A bat moving at 5.6 m/s is chasing a flying
insect. The bat emits a 60 kHz chirp and
receives back an echo at 60.63 kHz.
At what speed is the bat gaining on its
prey? Take the speed of sound in air to be
338 m/s.
Answer in units of m/s
To find the speed at which the bat is gaining on its prey, we need to calculate the difference between the emitted frequency and the received frequency and then convert it to velocity.

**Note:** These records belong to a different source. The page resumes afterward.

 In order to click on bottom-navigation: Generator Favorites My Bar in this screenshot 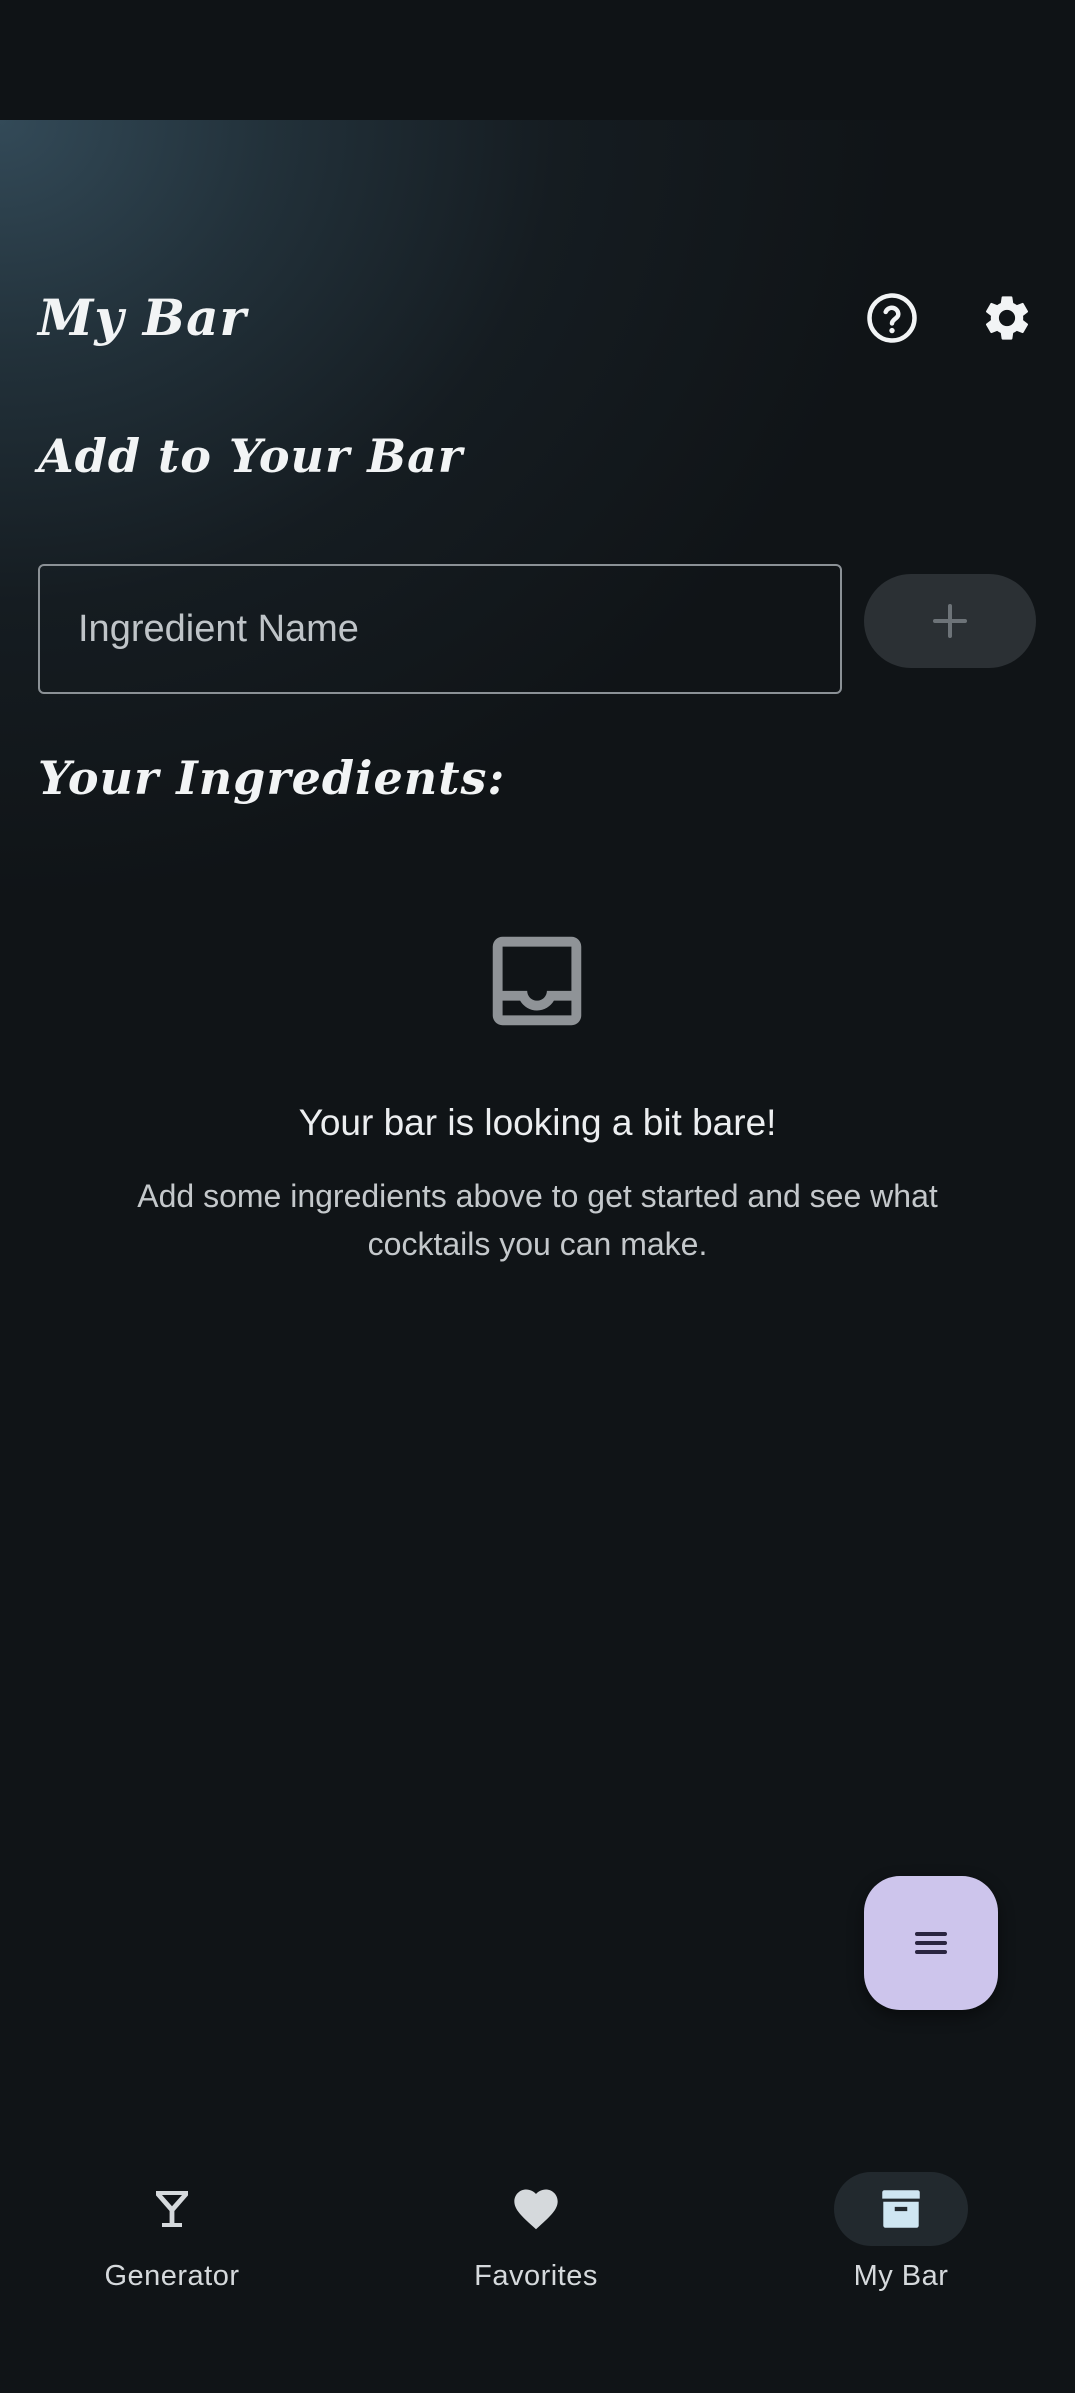, I will do `click(538, 2260)`.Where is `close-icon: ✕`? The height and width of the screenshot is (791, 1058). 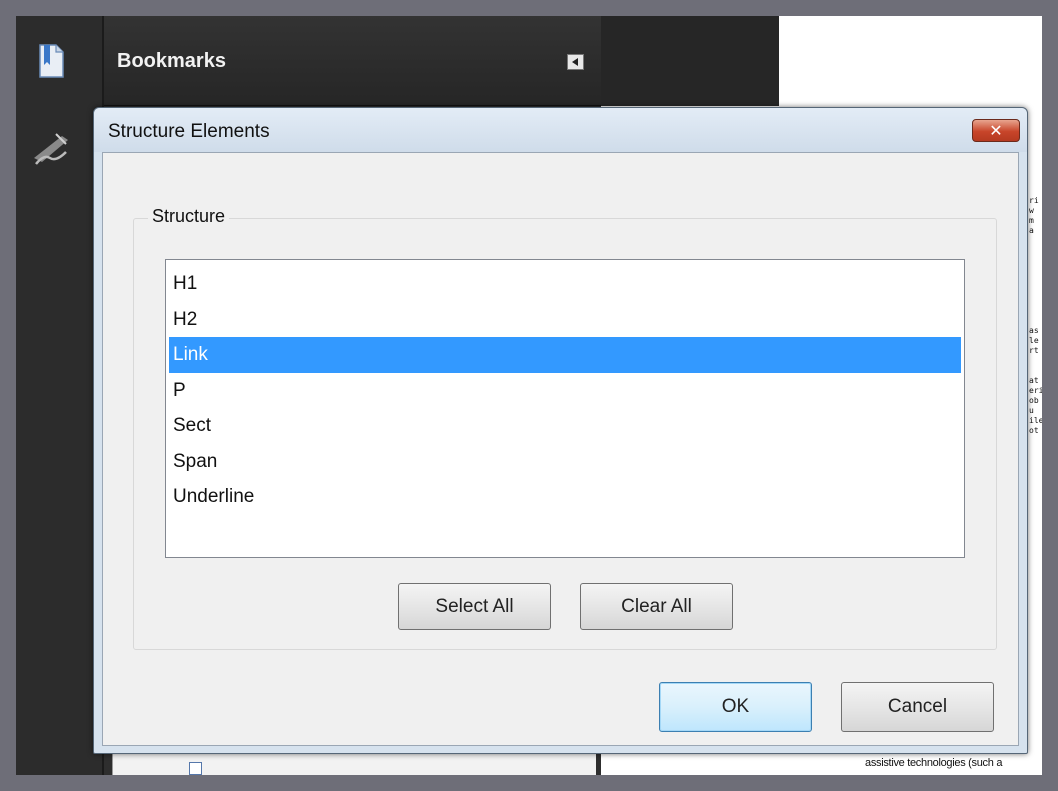
close-icon: ✕ is located at coordinates (996, 130).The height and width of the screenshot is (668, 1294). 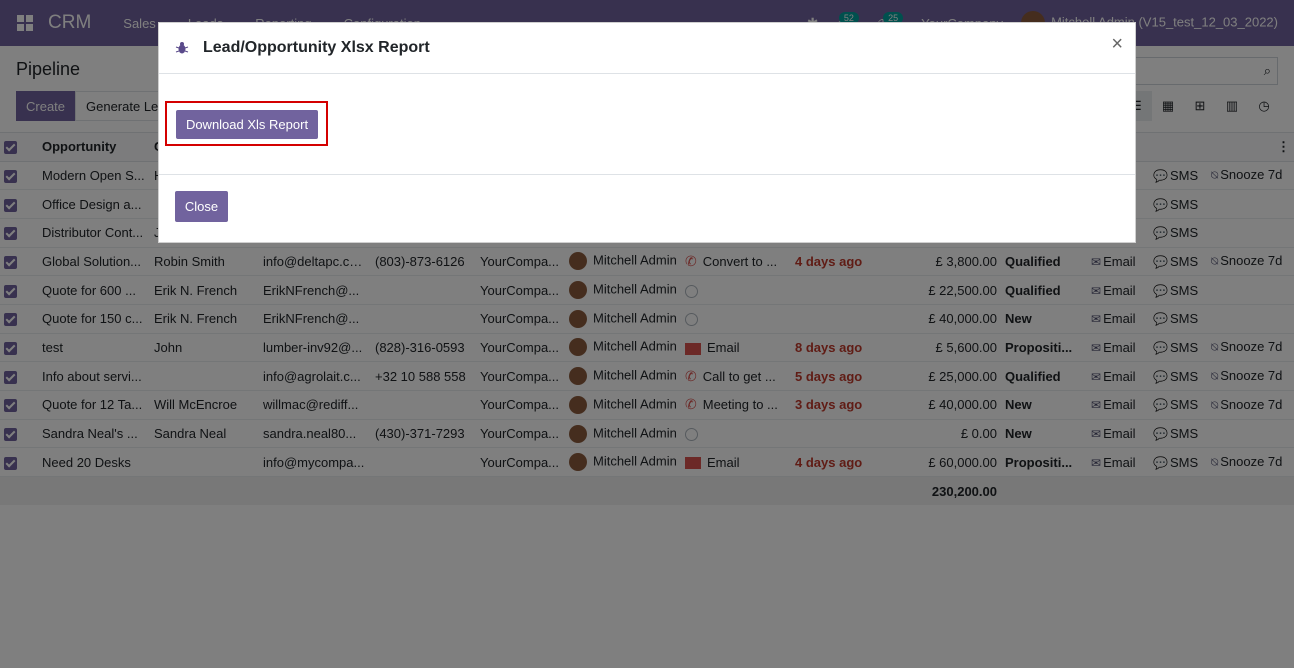 I want to click on dialog-title: Lead/Opportunity Xlsx Report, so click(x=316, y=48).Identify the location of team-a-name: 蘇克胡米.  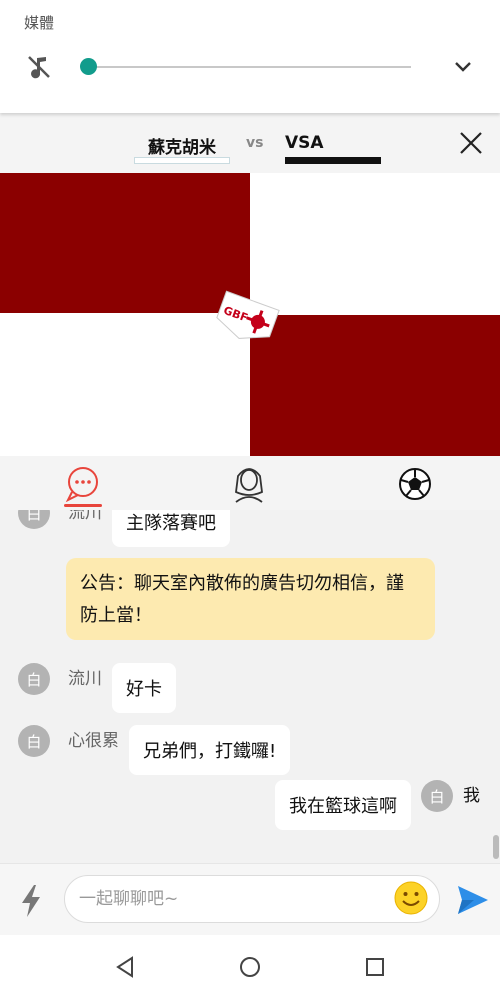
(182, 148).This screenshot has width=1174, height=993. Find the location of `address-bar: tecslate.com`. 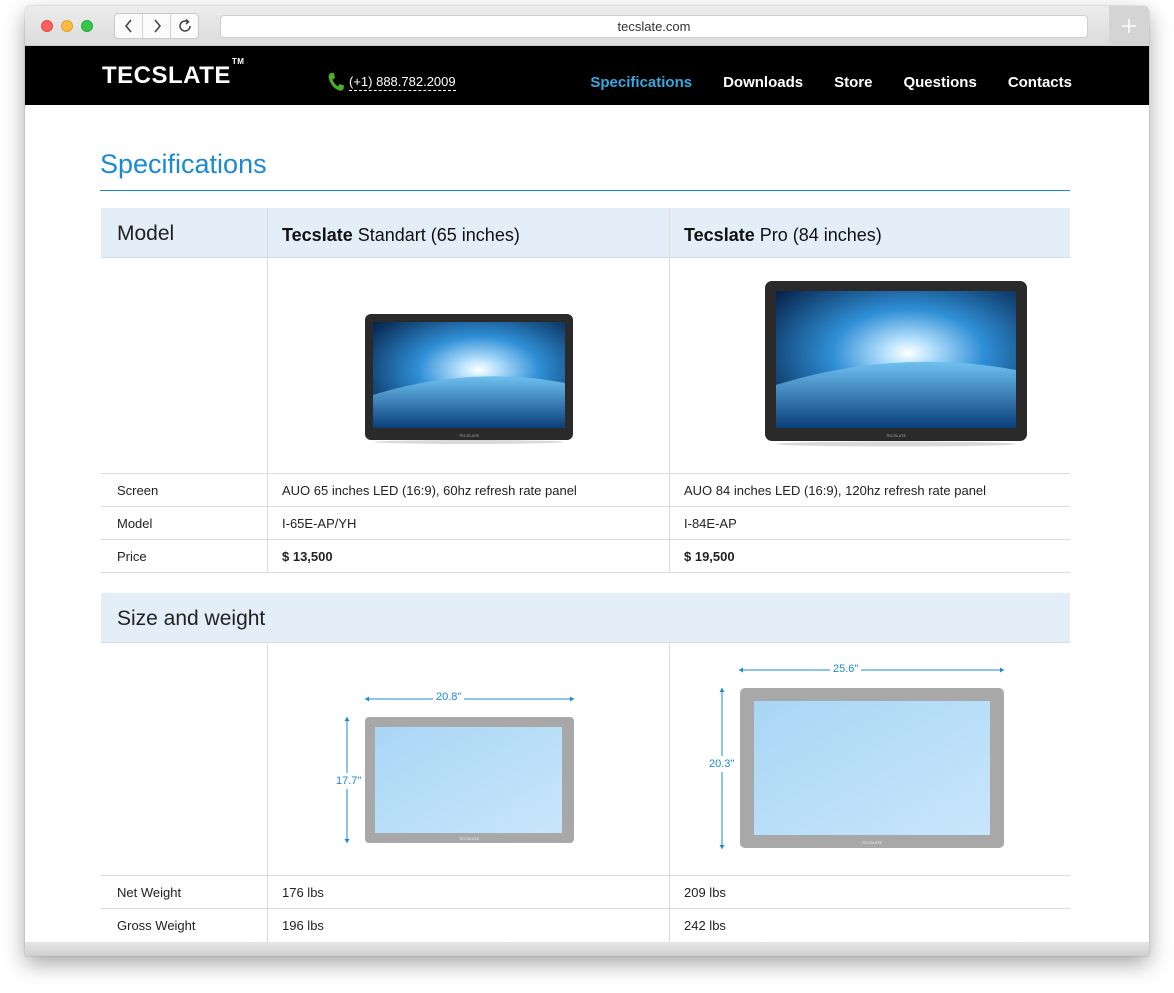

address-bar: tecslate.com is located at coordinates (654, 26). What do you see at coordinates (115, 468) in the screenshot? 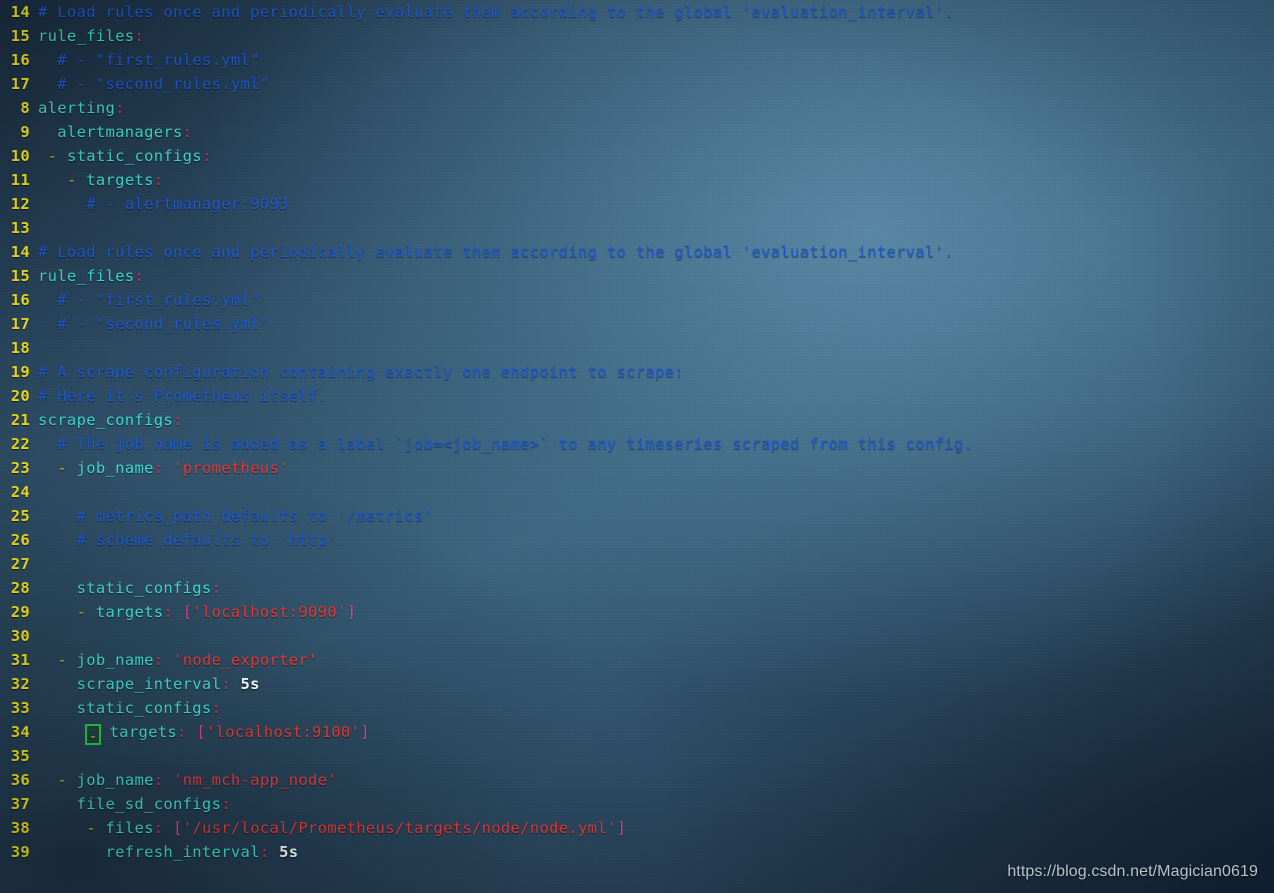
I see `token-key: job_name` at bounding box center [115, 468].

Step 1: Calculate the frequency difference:
The difference in frequency (Δf) can be found using the equation:
Δf = f1 - f2
Where f1 is the emitted frequency (60 kHz) and f2 is the received frequency (60.63 kHz).
Δf = 60 kHz - 60.63 kHz
Δf = -0.63 kHz
Step 2: Convert the frequency difference to velocity:
The Doppler Effect equation relates the frequency difference to the velocity:
Δf/f0 = v/c
Where Δf is the frequency difference, f0 is the emitted frequency (60 kHz), v is the velocity of the bat relative to the prey, and c is the speed of sound in air (338 m/s).
Solving for v:
v = Δf * c / f0
Substituting the known values:
v = (-0.63 kHz) * (338 m/s) / (60 kHz)
Step 3: Convert the result to m/s:
The result obtained from the above calculation is in kHz * m/s units. To convert it to m/s, we need to multiply it by 1000.
v_in_mps = v * 1000
Now, let's calculate the value:
v = (-0.63 kHz) * (338 m/s) / (60 kHz) = -3.54 m/s
v_in_mps = -3.54 m/s * 1000 = -3540 m/s
The negative sign indicates that the bat is moving away from its prey at a relative speed of 3540 m/s.